Data Privacy Day: Why more security tools don't mean better data protection

Avanade Australia Pty Ltd

By Russell Todd, Security Services Lead, Avanade
Tuesday, 27 January, 2026


Data Privacy Day: Why more security tools don't mean better data protection

Last year, a record 1113 data breaches were reported to Australia’s privacy regulator, the Office of the Australian Information Commissioner (OAIC) — a 25% increase compared to 2023, representing the highest total since mandatory breach reporting began in 2018.

Data Privacy Day this year is a timely reminder for Australian organisations to reflect on how effectively they protect the personal information entrusted to them.

Yet, alongside this surge in reported incidents, many organisations are responding by simply investing and installing more security tools. This ‘more is better’ mindset may feel reassuring, but in practice, it often leads to fragmented systems, reduced visibility and greater operational complexity, which ultimately makes data harder to protect, not easier.

The problem with piling on tools

Security tool sprawl tends to develop organically. A business faces a new risk? Add a point solution. Regulatory pressure increases? Invest in another product. The IT environment is quickly littered with overlapping technologies that don’t integrate well, causing alert fatigue and confusing workflows.

This complexity makes it hard to answer basic but critical questions: What data do we hold? Where is it stored? Who can access it? Without clear answers to these fundamental questions, organisations are left guessing about risk — even as they invest time and money on multiple tools.

Security becomes a juggling act, not a strategy.

What Australians actually experience

The disconnect between protection efforts and real outcomes is reflected in public sentiment. Research from UNSW and the Consumer Policy Research Centre (CPRC) shows that only about one in three Aussies feel in control of their personal data, and a significant majority want more control and choice over how their information is collected and used.

This lack of control and clarity hurts trust. When people don’t understand where their data resides or how it’s accessed, confidence erodes, even if tools are in place. Organisations that fail to simplify and clearly communicate their approach to data protection risk losing the trust of customers, partners and employees alike.

Focus on fundamentals first

Strong data protection starts not with tools, but with clarity and control.

Organisations must first understand what data they hold and where it lives — whether in cloud platforms, on-premises systems or third-party services. Once data sources are mapped, the next priority is controlling access through consistent identity management. Permissions to see or change sensitive data should be clear, auditable and aligned to business needs.

Without this foundation, advanced security products can only ever deliver partial protection. It’s like buying a top-of-the-line alarm system before locking the front door.

Why simplification strengthens security

Security simplification doesn’t mean doing less. It means doing the right things better.

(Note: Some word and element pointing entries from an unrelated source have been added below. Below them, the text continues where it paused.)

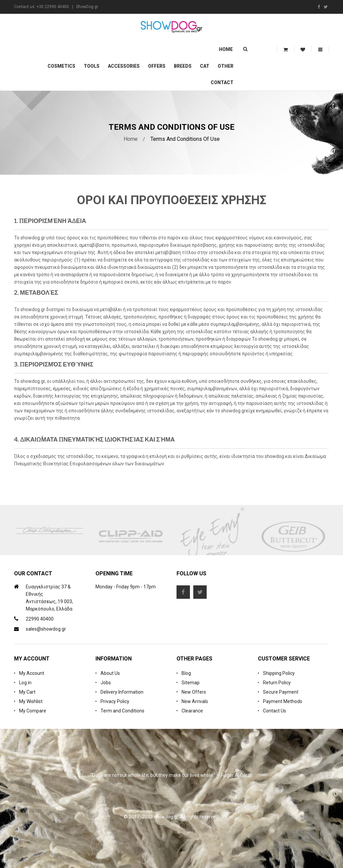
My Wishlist (31, 701)
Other (226, 66)
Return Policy (277, 683)
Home (226, 49)
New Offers (194, 692)
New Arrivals (195, 701)
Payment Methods (282, 701)
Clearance (192, 711)
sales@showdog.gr (46, 629)
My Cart (27, 692)
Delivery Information (122, 692)
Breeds (182, 66)
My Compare (33, 711)
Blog (186, 673)
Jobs (106, 683)
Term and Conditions (123, 711)
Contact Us (274, 711)
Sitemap (191, 683)
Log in (25, 683)
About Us (110, 673)
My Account (32, 673)
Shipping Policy (279, 673)
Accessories (124, 66)
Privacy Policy (115, 701)
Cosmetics (61, 66)
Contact (222, 83)
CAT (205, 66)
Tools (92, 66)
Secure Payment (281, 692)
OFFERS (157, 66)
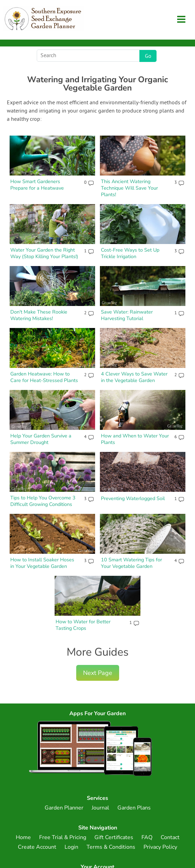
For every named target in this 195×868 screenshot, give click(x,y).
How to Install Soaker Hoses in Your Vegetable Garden (42, 563)
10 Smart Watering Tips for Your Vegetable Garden (131, 563)
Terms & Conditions (111, 847)
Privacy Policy (160, 847)
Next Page (98, 673)
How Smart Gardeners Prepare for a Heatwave (37, 184)
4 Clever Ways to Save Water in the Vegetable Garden (134, 377)
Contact (170, 837)
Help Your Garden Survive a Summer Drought (41, 439)
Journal (100, 808)
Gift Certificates (114, 837)
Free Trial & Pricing (62, 837)
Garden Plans (134, 808)
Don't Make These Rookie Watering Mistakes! (39, 315)
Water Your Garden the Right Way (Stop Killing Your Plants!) (44, 253)
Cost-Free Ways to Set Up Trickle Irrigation (130, 253)
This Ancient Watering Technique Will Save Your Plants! (129, 188)
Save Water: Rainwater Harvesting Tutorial (127, 315)
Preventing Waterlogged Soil (133, 498)
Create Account (37, 847)
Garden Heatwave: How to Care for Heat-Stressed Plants (44, 377)
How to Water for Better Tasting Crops (83, 625)
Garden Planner (64, 808)
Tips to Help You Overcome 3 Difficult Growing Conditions (43, 501)
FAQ (147, 837)
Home (23, 837)
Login (71, 847)
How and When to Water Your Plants (135, 439)
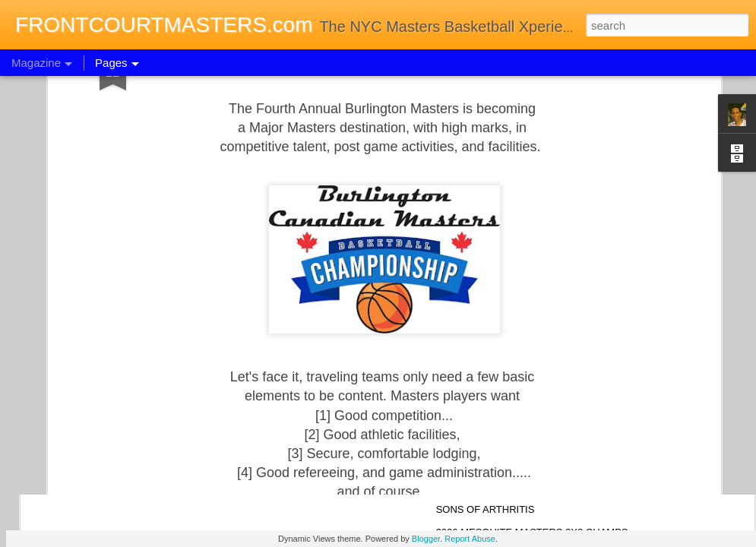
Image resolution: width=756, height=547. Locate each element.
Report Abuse (470, 539)
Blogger (425, 539)
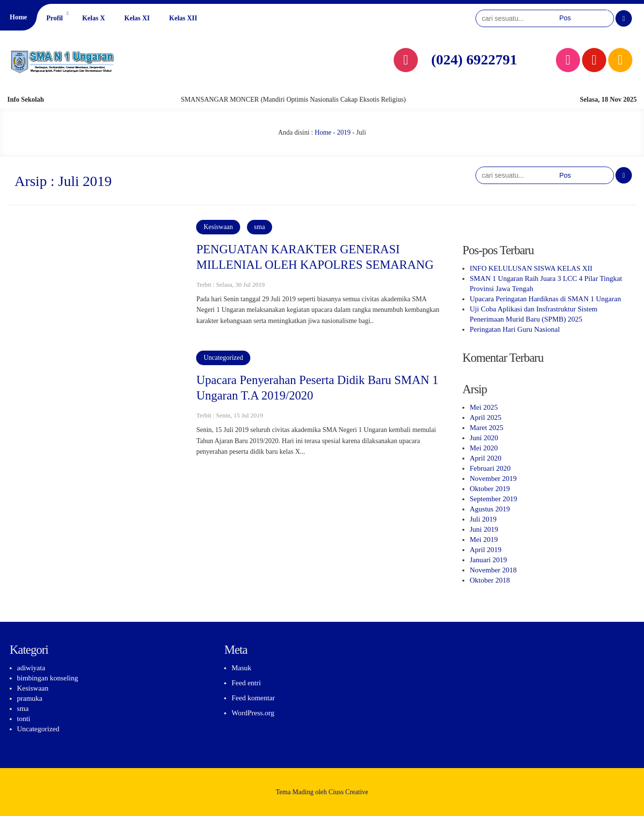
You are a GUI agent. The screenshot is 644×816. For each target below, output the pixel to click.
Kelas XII (183, 18)
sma (260, 227)
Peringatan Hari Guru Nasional (515, 329)
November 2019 (493, 478)
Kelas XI (137, 18)
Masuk (241, 668)
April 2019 (485, 550)
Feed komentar (253, 698)
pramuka (30, 698)
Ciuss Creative (349, 792)
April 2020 (485, 458)
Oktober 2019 (490, 489)
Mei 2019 (484, 539)
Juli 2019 (483, 519)
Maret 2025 (487, 428)
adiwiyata (31, 668)
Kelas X (93, 18)
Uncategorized (223, 357)
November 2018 (493, 570)
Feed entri (246, 683)
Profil (55, 18)
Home (18, 17)
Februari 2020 (490, 468)
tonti (24, 719)
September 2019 (493, 499)
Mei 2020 (484, 448)
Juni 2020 (484, 438)
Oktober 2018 (490, 580)
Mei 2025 (484, 407)
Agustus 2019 (490, 509)
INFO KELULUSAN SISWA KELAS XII (531, 268)
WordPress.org (253, 713)
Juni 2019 (484, 529)
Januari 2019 (488, 560)
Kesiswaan (218, 227)
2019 (344, 132)
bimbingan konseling (47, 678)
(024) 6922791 (474, 59)
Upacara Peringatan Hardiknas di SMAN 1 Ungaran (545, 299)
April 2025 (485, 417)
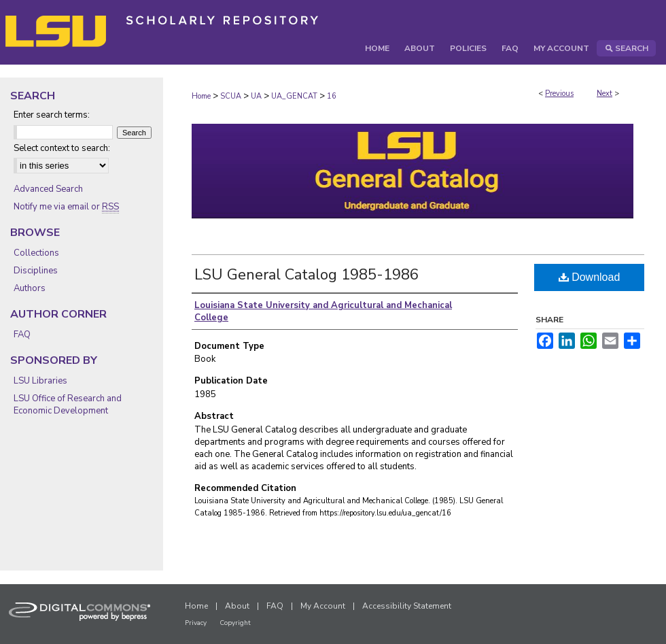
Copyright (235, 623)
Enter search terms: (52, 115)
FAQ (22, 335)
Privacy (196, 623)
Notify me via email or (66, 207)
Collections (36, 253)
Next (604, 93)
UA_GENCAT (294, 96)
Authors (29, 288)
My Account (323, 606)
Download (589, 277)
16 (332, 96)
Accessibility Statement (406, 606)
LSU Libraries (40, 381)
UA (256, 96)
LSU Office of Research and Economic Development (67, 405)
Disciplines (35, 271)
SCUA (230, 96)
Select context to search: (62, 148)
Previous (559, 93)
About (237, 606)
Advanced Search (48, 189)
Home (201, 96)
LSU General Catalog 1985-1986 (306, 275)
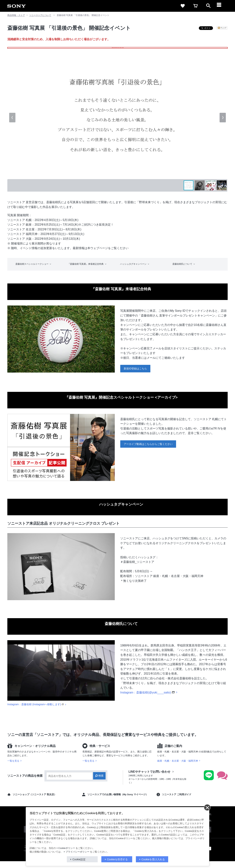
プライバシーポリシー (77, 852)
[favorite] (183, 6)
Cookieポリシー (67, 848)
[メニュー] (221, 6)
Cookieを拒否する (118, 859)
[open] (208, 6)
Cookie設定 (79, 859)
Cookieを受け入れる (153, 859)
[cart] (196, 6)
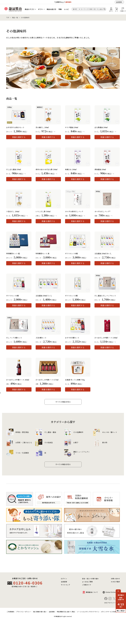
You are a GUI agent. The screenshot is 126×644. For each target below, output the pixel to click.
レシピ (66, 9)
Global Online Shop (112, 592)
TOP (8, 18)
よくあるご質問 (87, 582)
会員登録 (119, 2)
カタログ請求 (115, 582)
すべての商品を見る (63, 402)
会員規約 (52, 612)
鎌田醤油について (92, 592)
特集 (60, 9)
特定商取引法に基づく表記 (66, 612)
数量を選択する (19, 137)
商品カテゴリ (30, 9)
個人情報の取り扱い (40, 612)
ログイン (64, 578)
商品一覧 (15, 18)
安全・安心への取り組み (90, 578)
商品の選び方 (51, 9)
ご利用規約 (11, 612)
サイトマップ (65, 585)
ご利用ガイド (87, 585)
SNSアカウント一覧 (111, 603)
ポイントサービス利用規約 (110, 612)
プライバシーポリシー (24, 612)
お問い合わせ (115, 578)
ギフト (41, 9)
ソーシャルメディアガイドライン (88, 612)
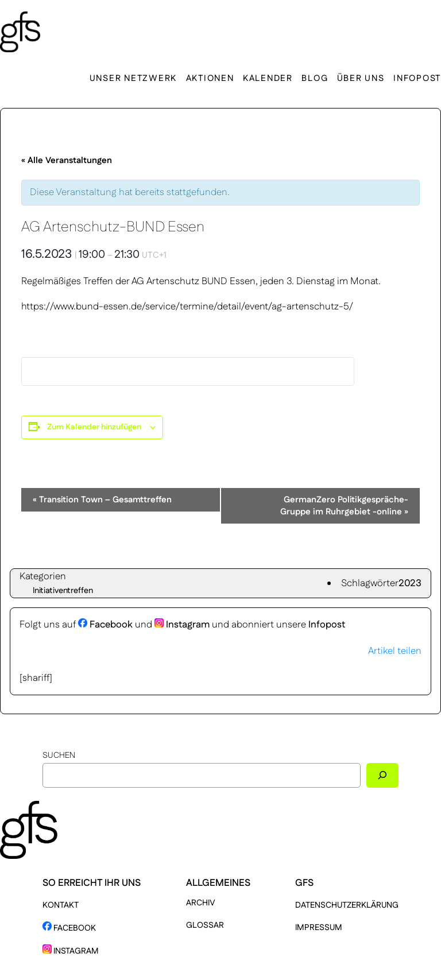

Many organisations already have powerful capabilities in their existing technology estate that are underutilised or poorly integrated. Rationalising and consolidating security investments reduces overlap, improves data visibility and simplifies incident response.

When tools are tightly aligned with fundamental controls, such as identity and data management, security teams can operate more efficiently. They spend less time wrestling with tool complexity and more time managing true risk. This clarity also supports business leaders in making confident, data-driven decisions about where to invest next.

Shifting from compliance to resilience

Compliance alone isn’t enough. Meeting regulatory requirements is a baseline, but it shouldn’t be treated as the end goal or a checkbox exercise. Organisations must ask themselves whether their security environment genuinely protects the data they collect, process and store, and whether they can act swiftly when problems arise.

In Australia, a growing number of breaches are attributed to malicious or criminal attacks, with phishing and ransomware leading as primary causes. In this landscape, resilient systems, not just compliant ones, are essential.

Making technology work smarter

Technology is a powerful ally for security teams, but only when it is applied within a well-structured security framework. AI excels when it has clean data, consistent workflows and clear priorities to guide it. Without these fundamentals, AI can amplify existing confusion.

Organisations that focus on integrating their tools, rather than simply expanding their stack, will be better positioned to detect threats early, respond with confidence, and protect the privacy of the data they hold.

Record breach numbers and low public confidence demonstrate that simply adding products is not improving privacy outcomes. Real progress comes from first understanding your data, controlling access and simplifying how tools work together to protect it.

In a digital era defined by trust — between businesses and their customers, partners and employees — simplicity, clarity and accountability matter more than ever. As we observe Data Privacy Day this year, technology leaders should ask a different question: Are we truly in control of our data — or are we just buying more tools to mask uncertainty?